WHAT TO PRODUCE: Could you reproduce the material with "screenshot" changed to "screen capture" and every other part left as it is?

▬▬▬▬▬▬

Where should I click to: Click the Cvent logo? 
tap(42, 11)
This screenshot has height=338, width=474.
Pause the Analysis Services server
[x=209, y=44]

▬▬▬▬▬▬

FINAL RESULT:
Where should I click to: Click the Cvent logo? 
tap(42, 11)
This screen capture has height=338, width=474.
Pause the Analysis Services server
[x=209, y=44]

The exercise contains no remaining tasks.